* [Stored items]:
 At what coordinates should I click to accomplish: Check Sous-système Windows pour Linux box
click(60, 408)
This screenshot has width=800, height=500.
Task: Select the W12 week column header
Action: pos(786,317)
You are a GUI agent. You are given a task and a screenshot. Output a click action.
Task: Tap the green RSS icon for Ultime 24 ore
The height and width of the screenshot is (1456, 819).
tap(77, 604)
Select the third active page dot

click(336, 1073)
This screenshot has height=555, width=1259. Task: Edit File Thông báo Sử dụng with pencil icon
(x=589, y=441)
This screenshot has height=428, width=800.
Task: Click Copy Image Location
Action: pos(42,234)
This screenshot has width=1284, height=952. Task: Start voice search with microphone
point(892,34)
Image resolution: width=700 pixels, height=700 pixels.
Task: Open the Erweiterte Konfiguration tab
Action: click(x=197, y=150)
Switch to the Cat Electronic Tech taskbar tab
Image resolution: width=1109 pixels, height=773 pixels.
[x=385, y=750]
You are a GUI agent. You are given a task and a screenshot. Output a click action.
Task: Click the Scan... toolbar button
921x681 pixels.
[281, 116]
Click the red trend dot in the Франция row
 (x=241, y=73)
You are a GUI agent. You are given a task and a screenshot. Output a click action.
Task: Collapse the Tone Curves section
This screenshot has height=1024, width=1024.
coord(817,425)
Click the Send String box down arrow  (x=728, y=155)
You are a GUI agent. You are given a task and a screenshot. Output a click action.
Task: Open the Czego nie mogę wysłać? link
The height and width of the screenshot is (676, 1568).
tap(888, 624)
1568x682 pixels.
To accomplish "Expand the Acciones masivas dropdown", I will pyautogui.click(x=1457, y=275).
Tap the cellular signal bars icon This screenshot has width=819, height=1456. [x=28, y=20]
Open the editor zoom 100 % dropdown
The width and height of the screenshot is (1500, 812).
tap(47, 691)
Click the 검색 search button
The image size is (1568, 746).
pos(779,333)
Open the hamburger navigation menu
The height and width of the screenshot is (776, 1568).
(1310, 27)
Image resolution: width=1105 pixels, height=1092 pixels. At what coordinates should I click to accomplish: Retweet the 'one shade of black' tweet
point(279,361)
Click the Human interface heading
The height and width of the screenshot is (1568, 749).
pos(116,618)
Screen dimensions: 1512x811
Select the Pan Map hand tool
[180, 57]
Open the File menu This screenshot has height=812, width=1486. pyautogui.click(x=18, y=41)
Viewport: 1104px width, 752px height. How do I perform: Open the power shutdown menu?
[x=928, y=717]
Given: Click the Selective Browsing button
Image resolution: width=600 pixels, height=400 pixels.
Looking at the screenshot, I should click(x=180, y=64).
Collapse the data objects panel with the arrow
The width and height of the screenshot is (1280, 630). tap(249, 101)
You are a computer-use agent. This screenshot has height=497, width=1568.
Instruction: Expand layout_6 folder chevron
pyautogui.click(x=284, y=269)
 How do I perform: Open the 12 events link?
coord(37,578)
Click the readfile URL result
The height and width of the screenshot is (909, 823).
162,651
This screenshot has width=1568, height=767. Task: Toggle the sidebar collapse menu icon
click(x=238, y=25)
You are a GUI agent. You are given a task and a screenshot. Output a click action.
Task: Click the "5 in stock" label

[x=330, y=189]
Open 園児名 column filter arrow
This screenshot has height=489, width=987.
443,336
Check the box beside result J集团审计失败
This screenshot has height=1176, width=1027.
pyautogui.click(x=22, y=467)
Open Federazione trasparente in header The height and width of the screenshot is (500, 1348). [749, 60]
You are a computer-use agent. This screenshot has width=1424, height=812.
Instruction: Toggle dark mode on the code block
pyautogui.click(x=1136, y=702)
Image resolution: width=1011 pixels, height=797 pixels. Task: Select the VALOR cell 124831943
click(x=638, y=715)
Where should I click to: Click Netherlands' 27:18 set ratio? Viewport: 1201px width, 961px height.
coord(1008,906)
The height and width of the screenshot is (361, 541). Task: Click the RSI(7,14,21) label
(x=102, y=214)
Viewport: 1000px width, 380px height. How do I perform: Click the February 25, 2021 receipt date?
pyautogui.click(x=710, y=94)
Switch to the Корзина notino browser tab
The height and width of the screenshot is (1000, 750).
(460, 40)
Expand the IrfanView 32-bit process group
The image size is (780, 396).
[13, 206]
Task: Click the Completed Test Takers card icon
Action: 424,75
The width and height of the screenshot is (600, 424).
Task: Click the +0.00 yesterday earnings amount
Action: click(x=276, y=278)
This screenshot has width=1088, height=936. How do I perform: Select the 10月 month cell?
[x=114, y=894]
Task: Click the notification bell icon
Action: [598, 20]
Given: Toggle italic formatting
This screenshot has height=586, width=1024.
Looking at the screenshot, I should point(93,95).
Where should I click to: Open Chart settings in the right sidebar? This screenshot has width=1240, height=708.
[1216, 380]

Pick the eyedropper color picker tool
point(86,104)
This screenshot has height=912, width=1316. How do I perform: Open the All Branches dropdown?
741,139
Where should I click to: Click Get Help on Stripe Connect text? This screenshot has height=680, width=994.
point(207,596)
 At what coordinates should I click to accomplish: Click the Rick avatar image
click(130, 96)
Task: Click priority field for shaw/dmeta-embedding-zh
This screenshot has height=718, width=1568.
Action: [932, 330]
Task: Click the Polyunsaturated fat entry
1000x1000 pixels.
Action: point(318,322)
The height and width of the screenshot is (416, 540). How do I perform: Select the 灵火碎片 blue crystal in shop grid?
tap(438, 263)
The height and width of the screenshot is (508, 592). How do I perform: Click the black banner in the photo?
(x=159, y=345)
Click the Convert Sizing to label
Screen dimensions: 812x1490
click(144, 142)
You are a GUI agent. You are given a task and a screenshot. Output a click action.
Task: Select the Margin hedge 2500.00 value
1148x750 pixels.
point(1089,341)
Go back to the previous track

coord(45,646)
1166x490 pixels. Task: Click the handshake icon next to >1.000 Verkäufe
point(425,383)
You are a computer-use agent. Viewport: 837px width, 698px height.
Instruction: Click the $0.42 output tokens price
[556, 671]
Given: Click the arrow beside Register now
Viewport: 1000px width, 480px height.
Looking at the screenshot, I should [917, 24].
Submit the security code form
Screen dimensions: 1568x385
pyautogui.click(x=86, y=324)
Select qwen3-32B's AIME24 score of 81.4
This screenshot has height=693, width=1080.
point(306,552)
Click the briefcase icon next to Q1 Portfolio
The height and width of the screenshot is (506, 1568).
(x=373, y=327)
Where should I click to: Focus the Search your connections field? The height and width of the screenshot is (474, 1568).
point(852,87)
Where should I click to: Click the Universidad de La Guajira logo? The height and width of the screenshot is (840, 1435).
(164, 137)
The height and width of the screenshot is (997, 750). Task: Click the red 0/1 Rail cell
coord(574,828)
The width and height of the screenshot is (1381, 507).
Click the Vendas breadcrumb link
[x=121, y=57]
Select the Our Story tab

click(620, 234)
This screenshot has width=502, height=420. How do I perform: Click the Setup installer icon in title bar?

* [TASK DESCRIPTION]:
Write out all the entries exactly.

* [TASK ANSWER]:
 At what coordinates should I click to accomplish: Check Sous-système Windows pour Linux box
click(60, 408)
This screenshot has width=800, height=500.
Task: Select the W12 week column header
Action: pos(786,317)
You are a GUI agent. You are given a task and a screenshot. Output a click action.
Task: Tap the green RSS icon for Ultime 24 ore
The height and width of the screenshot is (1456, 819).
tap(77, 604)
Select the third active page dot

click(336, 1073)
This screenshot has height=555, width=1259. Task: Edit File Thông báo Sử dụng with pencil icon
(x=589, y=441)
This screenshot has height=428, width=800.
Task: Click Copy Image Location
Action: pos(42,234)
This screenshot has width=1284, height=952. Task: Start voice search with microphone
point(892,34)
Image resolution: width=700 pixels, height=700 pixels.
Task: Open the Erweiterte Konfiguration tab
Action: click(x=197, y=150)
Switch to the Cat Electronic Tech taskbar tab
Image resolution: width=1109 pixels, height=773 pixels.
[x=385, y=750]
You are a GUI agent. You are given a task and a screenshot. Output a click action.
Task: Click the Scan... toolbar button
921x681 pixels.
[281, 116]
Click the red trend dot in the Франция row
 (x=241, y=73)
You are a GUI agent. You are given a task and a screenshot. Output a click action.
Task: Collapse the Tone Curves section
This screenshot has height=1024, width=1024.
coord(817,425)
Click the Send String box down arrow  (x=728, y=155)
You are a GUI agent. You are given a task and a screenshot. Output a click action.
Task: Open the Czego nie mogę wysłać? link
The height and width of the screenshot is (676, 1568).
tap(888, 624)
1568x682 pixels.
To accomplish "Expand the Acciones masivas dropdown", I will pyautogui.click(x=1457, y=275).
Tap the cellular signal bars icon This screenshot has width=819, height=1456. [x=28, y=20]
Open the editor zoom 100 % dropdown
The width and height of the screenshot is (1500, 812).
tap(47, 691)
Click the 검색 search button
The image size is (1568, 746).
pos(779,333)
Open the hamburger navigation menu
The height and width of the screenshot is (776, 1568).
(1310, 27)
Image resolution: width=1105 pixels, height=1092 pixels. At what coordinates should I click to accomplish: Retweet the 'one shade of black' tweet
point(279,361)
Click the Human interface heading
The height and width of the screenshot is (1568, 749).
pos(116,618)
Screen dimensions: 1512x811
Select the Pan Map hand tool
[180, 57]
Open the File menu This screenshot has height=812, width=1486. pyautogui.click(x=18, y=41)
Viewport: 1104px width, 752px height. How do I perform: Open the power shutdown menu?
[x=928, y=717]
Given: Click the Selective Browsing button
Image resolution: width=600 pixels, height=400 pixels.
Looking at the screenshot, I should click(x=180, y=64).
Collapse the data objects panel with the arrow
The width and height of the screenshot is (1280, 630). tap(249, 101)
You are a computer-use agent. This screenshot has height=497, width=1568.
Instruction: Expand layout_6 folder chevron
pyautogui.click(x=284, y=269)
 How do I perform: Open the 12 events link?
coord(37,578)
Click the readfile URL result
The height and width of the screenshot is (909, 823).
162,651
This screenshot has width=1568, height=767. Task: Toggle the sidebar collapse menu icon
click(x=238, y=25)
You are a GUI agent. You are given a task and a screenshot. Output a click action.
Task: Click the "5 in stock" label

[x=330, y=189]
Open 園児名 column filter arrow
This screenshot has height=489, width=987.
443,336
Check the box beside result J集团审计失败
This screenshot has height=1176, width=1027.
pyautogui.click(x=22, y=467)
Open Federazione trasparente in header The height and width of the screenshot is (500, 1348). [749, 60]
You are a computer-use agent. This screenshot has width=1424, height=812.
Instruction: Toggle dark mode on the code block
pyautogui.click(x=1136, y=702)
Image resolution: width=1011 pixels, height=797 pixels. Task: Select the VALOR cell 124831943
click(x=638, y=715)
Where should I click to: Click Netherlands' 27:18 set ratio? Viewport: 1201px width, 961px height.
coord(1008,906)
The height and width of the screenshot is (361, 541). Task: Click the RSI(7,14,21) label
(x=102, y=214)
Viewport: 1000px width, 380px height. How do I perform: Click the February 25, 2021 receipt date?
pyautogui.click(x=710, y=94)
Switch to the Корзина notino browser tab
The height and width of the screenshot is (1000, 750).
(460, 40)
Expand the IrfanView 32-bit process group
The image size is (780, 396).
[13, 206]
Task: Click the Completed Test Takers card icon
Action: 424,75
The width and height of the screenshot is (600, 424).
Task: Click the +0.00 yesterday earnings amount
Action: click(x=276, y=278)
This screenshot has width=1088, height=936. How do I perform: Select the 10月 month cell?
[x=114, y=894]
Task: Click the notification bell icon
Action: [598, 20]
Given: Toggle italic formatting
This screenshot has height=586, width=1024.
Looking at the screenshot, I should point(93,95).
Where should I click to: Open Chart settings in the right sidebar? This screenshot has width=1240, height=708.
[1216, 380]

Pick the eyedropper color picker tool
point(86,104)
This screenshot has height=912, width=1316. How do I perform: Open the All Branches dropdown?
741,139
Where should I click to: Click Get Help on Stripe Connect text? This screenshot has height=680, width=994.
point(207,596)
 At what coordinates should I click to accomplish: Click the Rick avatar image
click(130, 96)
Task: Click priority field for shaw/dmeta-embedding-zh
This screenshot has height=718, width=1568.
Action: [932, 330]
Task: Click the Polyunsaturated fat entry
1000x1000 pixels.
Action: point(318,322)
The height and width of the screenshot is (416, 540). How do I perform: Select the 灵火碎片 blue crystal in shop grid?
tap(438, 263)
The height and width of the screenshot is (508, 592). How do I perform: Click the black banner in the photo?
(x=159, y=345)
Click the Convert Sizing to label
Screen dimensions: 812x1490
click(144, 142)
You are a GUI agent. You are given a task and a screenshot. Output a click action.
Task: Select the Margin hedge 2500.00 value
1148x750 pixels.
point(1089,341)
Go back to the previous track

coord(45,646)
1166x490 pixels. Task: Click the handshake icon next to >1.000 Verkäufe
point(425,383)
You are a computer-use agent. Viewport: 837px width, 698px height.
Instruction: Click the $0.42 output tokens price
[556, 671]
Given: Click the arrow beside Register now
Viewport: 1000px width, 480px height.
Looking at the screenshot, I should [917, 24].
Submit the security code form
Screen dimensions: 1568x385
pyautogui.click(x=86, y=324)
Select qwen3-32B's AIME24 score of 81.4
This screenshot has height=693, width=1080.
point(306,552)
Click the briefcase icon next to Q1 Portfolio
The height and width of the screenshot is (506, 1568).
(x=373, y=327)
Where should I click to: Focus the Search your connections field? The height and width of the screenshot is (474, 1568).
point(852,87)
Where should I click to: Click the Universidad de La Guajira logo? The height and width of the screenshot is (840, 1435).
(164, 137)
The height and width of the screenshot is (997, 750). Task: Click the red 0/1 Rail cell
coord(574,828)
The width and height of the screenshot is (1381, 507).
Click the Vendas breadcrumb link
[x=121, y=57]
Select the Our Story tab

click(620, 234)
This screenshot has width=502, height=420. How do I perform: Click the Setup installer icon in title bar?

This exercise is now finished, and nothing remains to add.